Summary
Sentences that present a complex linguistic structure act as a major stumbling block for semantic applications whose predictive quality deteriorates with sentence length and complexity. The task of Text Simplification (TS) aims to modify sentences in order to make them easier to process, using a set of rewriting operations, such as reordering, deletion or splitting. These transformations are executed with the objective of converting the input into a simplified output, while preserving its main idea and keeping it grammatically sound.
State-of-the-art syntactic TS approaches suffer from two major drawbacks: first, they follow a very conservative approach in that they tend to retain the input rather than transforming it, and second, they ignore the cohesive nature of texts, where context spread across clauses or sentences is needed to infer the true meaning of a statement. We address the first problem by generating a fine-grained output with a simple and regular structure. % that is easy to analyze by downstream applications. For this purpose, we decompose a source sentence into a set of self-contained propositions, with each of them presenting a minimal semantic unit. Moreover, in order to maximize the expressiveness of the simplified sentences, we suggest not only to split the input into isolated sentences, but to also incorporate the semantic context in the form of semantic relationships between the split propositions.
To address this challenge, we present a discourse-aware TS framework that is able to split and rephrase complex English sentences within the semantic context in which they occur. Our framework differs from previous systems by using a linguistically grounded transformation stage that first transforms syntactically complex sentences into smaller units with a simpler structure using clausal and phrasal disembedding mechanisms. By using a recursive top-down approach, our framework is able to generate a hierarchical representation between those units, capturing both their semantic context and relations to other units in the form of rhetorical relations.
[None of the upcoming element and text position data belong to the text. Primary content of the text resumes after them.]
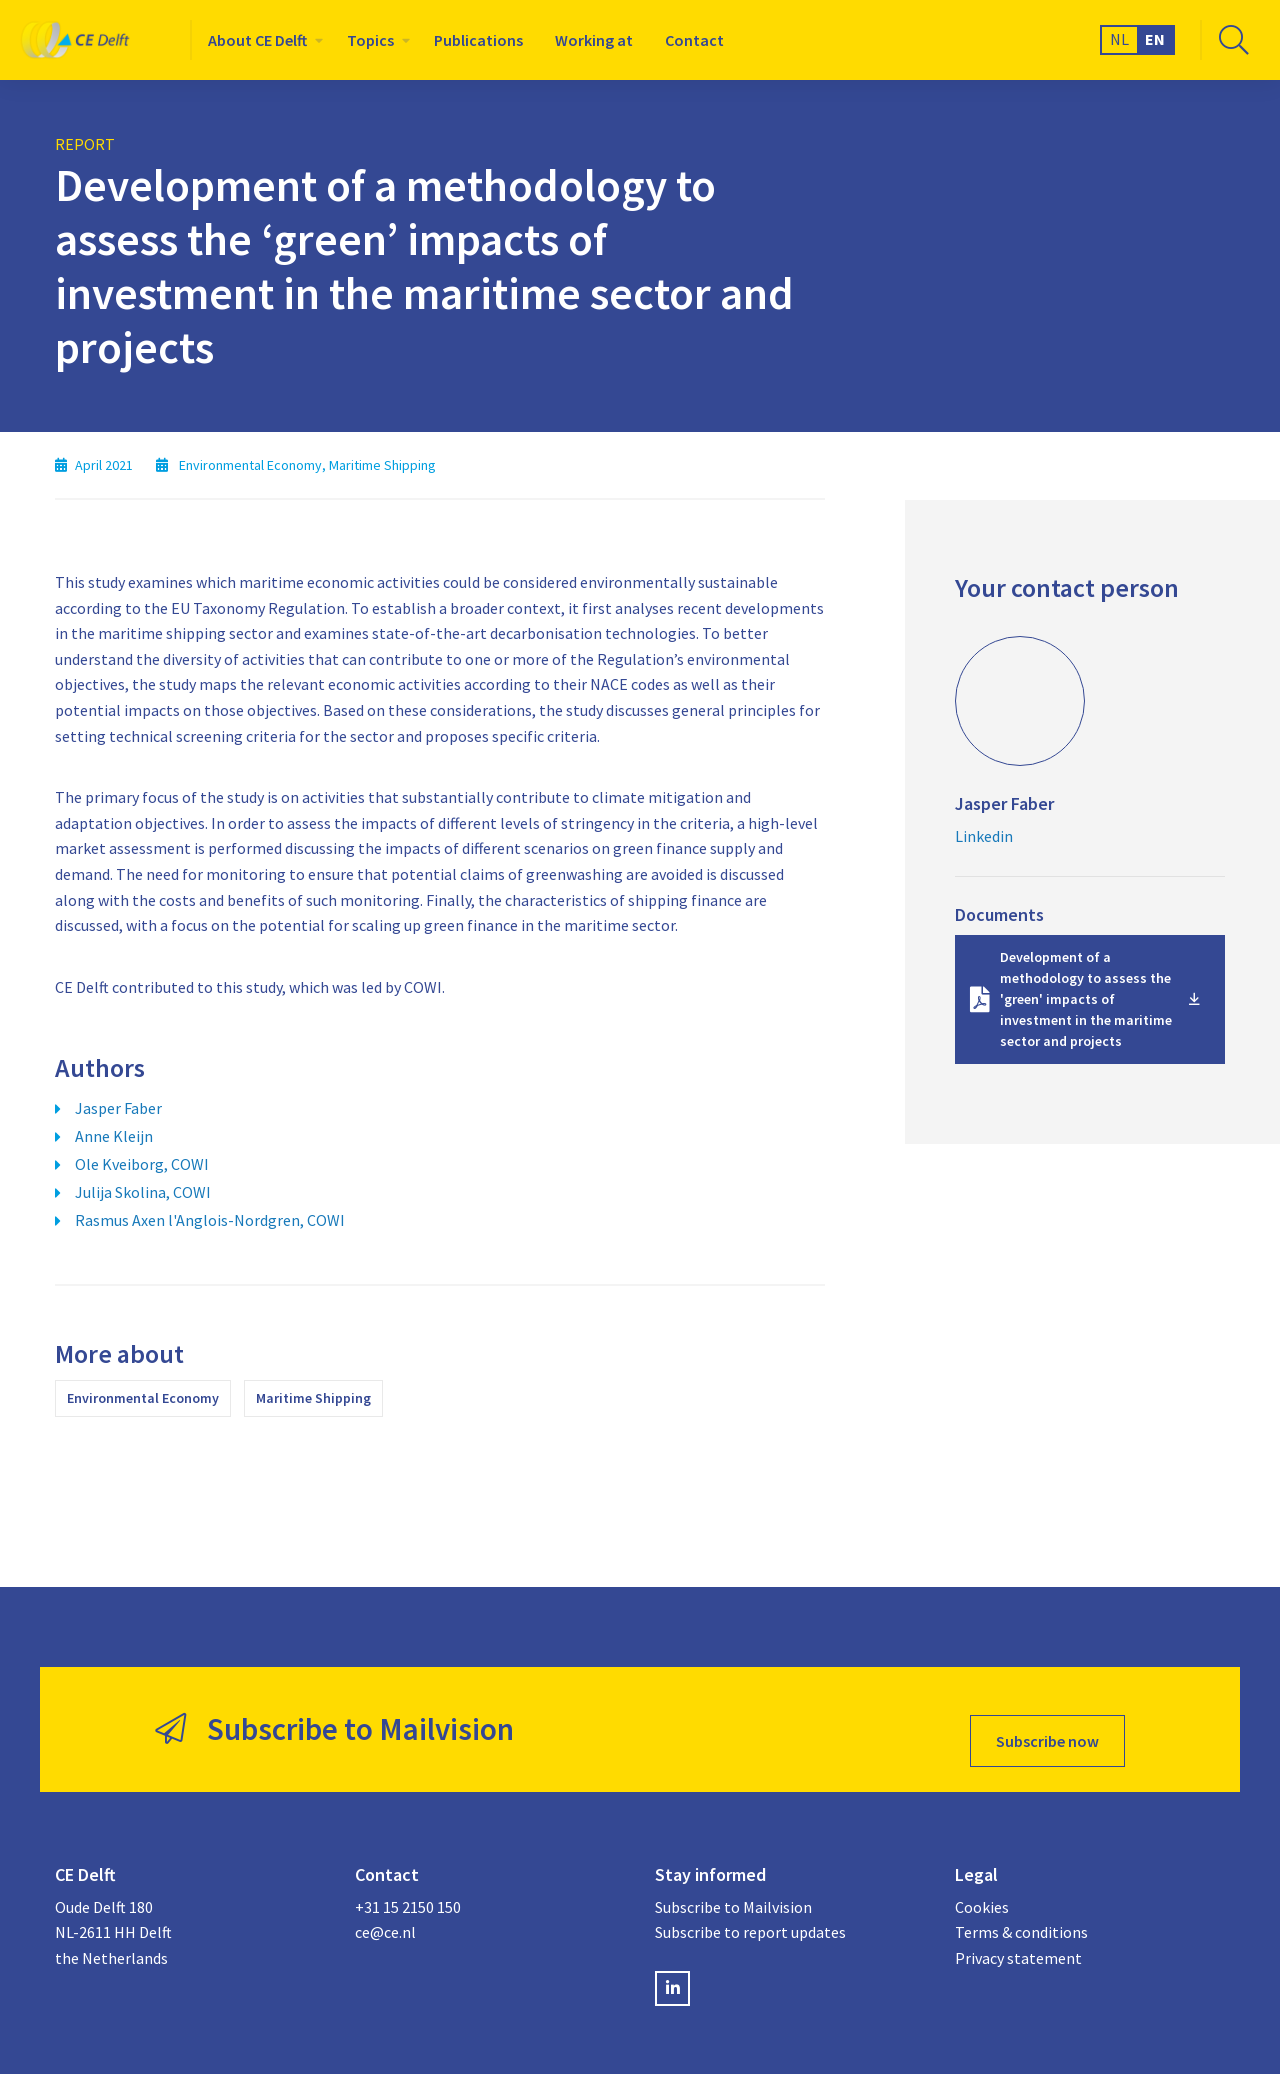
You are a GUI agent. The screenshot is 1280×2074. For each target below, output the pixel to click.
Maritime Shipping (313, 1398)
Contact (694, 40)
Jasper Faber (118, 1108)
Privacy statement (1018, 1936)
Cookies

In that way, we generate a semantic hierarchy of minimal propositions that benefits downstream Open Information Extraction (IE) tasks.
In a comparative analysis, we demonstrate that our baseline implementation DisSim outperforms the state of the art in structural TS both in an automatic evaluation and a manual analysis, obtaining the highest scores on three simplification datasets from two different domains with regard to SAMSA (0.67, 0.57, 0.54), a recently proposed metric targeted at automatically measuring the syntactic complexity of sentences which highly correlates with human judgments on structural simplicity and grammaticality. Furthermore, a comparative analysis with the annotations contained in the RST Discourse Treebank reveals that we are able to capture the contextual hierarchy between the split sentences with a precision of almost 90% and reach an average precision of approximately 70% for the classification of the rhetorical relations that hold between them. Finally, an extrinsic evaluation shows that when applying our framework as a preprocessing step the performance of state-of-the-art Open IE systems can be improved by up to 346% in precision and 52% in recall.